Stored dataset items
______________________________

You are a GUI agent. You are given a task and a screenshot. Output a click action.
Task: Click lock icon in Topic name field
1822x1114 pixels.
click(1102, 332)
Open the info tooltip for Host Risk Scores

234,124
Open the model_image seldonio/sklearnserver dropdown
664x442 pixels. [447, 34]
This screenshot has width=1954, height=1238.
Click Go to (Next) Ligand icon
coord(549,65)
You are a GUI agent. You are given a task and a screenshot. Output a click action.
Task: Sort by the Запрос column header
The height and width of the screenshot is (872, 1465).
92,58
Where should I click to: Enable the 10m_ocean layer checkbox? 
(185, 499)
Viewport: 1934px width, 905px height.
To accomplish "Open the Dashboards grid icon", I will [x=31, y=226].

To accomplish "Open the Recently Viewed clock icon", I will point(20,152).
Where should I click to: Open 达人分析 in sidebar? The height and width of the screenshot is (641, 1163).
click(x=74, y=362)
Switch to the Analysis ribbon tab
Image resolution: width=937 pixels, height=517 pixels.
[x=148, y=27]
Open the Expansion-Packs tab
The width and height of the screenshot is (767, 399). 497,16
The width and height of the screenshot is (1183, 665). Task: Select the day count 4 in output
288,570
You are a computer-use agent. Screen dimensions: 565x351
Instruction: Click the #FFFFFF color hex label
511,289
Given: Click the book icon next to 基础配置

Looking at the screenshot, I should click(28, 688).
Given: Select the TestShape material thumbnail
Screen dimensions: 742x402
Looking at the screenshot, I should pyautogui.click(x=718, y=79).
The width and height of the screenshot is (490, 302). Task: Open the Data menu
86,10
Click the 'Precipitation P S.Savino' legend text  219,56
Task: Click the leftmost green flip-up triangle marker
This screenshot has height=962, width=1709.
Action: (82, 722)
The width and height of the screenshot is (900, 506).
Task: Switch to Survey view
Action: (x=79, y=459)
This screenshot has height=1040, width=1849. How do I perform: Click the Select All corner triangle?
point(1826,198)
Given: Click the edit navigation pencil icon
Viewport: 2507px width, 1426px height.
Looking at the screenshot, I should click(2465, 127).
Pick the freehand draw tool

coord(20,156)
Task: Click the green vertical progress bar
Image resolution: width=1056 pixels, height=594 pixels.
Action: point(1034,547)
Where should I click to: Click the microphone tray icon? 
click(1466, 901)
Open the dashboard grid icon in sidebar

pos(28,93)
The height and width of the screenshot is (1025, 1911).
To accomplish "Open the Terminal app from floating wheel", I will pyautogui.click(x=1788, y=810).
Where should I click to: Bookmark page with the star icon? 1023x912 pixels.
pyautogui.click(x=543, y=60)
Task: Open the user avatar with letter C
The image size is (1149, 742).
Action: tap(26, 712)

______________________________

Copy the entries exactly as they appear.

You are a GUI agent. You are given a task and a screenshot. Output a click action.
Task: Click lock icon in Topic name field
1822x1114 pixels.
click(1102, 332)
Open the info tooltip for Host Risk Scores

234,124
Open the model_image seldonio/sklearnserver dropdown
664x442 pixels. [447, 34]
This screenshot has width=1954, height=1238.
Click Go to (Next) Ligand icon
coord(549,65)
You are a GUI agent. You are given a task and a screenshot. Output a click action.
Task: Sort by the Запрос column header
The height and width of the screenshot is (872, 1465).
92,58
Where should I click to: Enable the 10m_ocean layer checkbox? 
(185, 499)
Viewport: 1934px width, 905px height.
To accomplish "Open the Dashboards grid icon", I will [x=31, y=226].

To accomplish "Open the Recently Viewed clock icon", I will point(20,152).
Where should I click to: Open 达人分析 in sidebar? The height and width of the screenshot is (641, 1163).
click(x=74, y=362)
Switch to the Analysis ribbon tab
Image resolution: width=937 pixels, height=517 pixels.
[x=148, y=27]
Open the Expansion-Packs tab
The width and height of the screenshot is (767, 399). 497,16
The width and height of the screenshot is (1183, 665). Task: Select the day count 4 in output
288,570
You are a computer-use agent. Screen dimensions: 565x351
Instruction: Click the #FFFFFF color hex label
511,289
Given: Click the book icon next to 基础配置

Looking at the screenshot, I should click(28, 688).
Given: Select the TestShape material thumbnail
Screen dimensions: 742x402
Looking at the screenshot, I should pyautogui.click(x=718, y=79).
The width and height of the screenshot is (490, 302). Task: Open the Data menu
86,10
Click the 'Precipitation P S.Savino' legend text  219,56
Task: Click the leftmost green flip-up triangle marker
This screenshot has height=962, width=1709.
Action: (82, 722)
The width and height of the screenshot is (900, 506).
Task: Switch to Survey view
Action: (x=79, y=459)
This screenshot has height=1040, width=1849. How do I perform: Click the Select All corner triangle?
point(1826,198)
Given: Click the edit navigation pencil icon
Viewport: 2507px width, 1426px height.
Looking at the screenshot, I should click(2465, 127).
Pick the freehand draw tool

coord(20,156)
Task: Click the green vertical progress bar
Image resolution: width=1056 pixels, height=594 pixels.
Action: point(1034,547)
Where should I click to: Click the microphone tray icon? 
click(1466, 901)
Open the dashboard grid icon in sidebar

pos(28,93)
The height and width of the screenshot is (1025, 1911).
To accomplish "Open the Terminal app from floating wheel", I will pyautogui.click(x=1788, y=810).
Where should I click to: Bookmark page with the star icon? 1023x912 pixels.
pyautogui.click(x=543, y=60)
Task: Open the user avatar with letter C
The image size is (1149, 742).
Action: tap(26, 712)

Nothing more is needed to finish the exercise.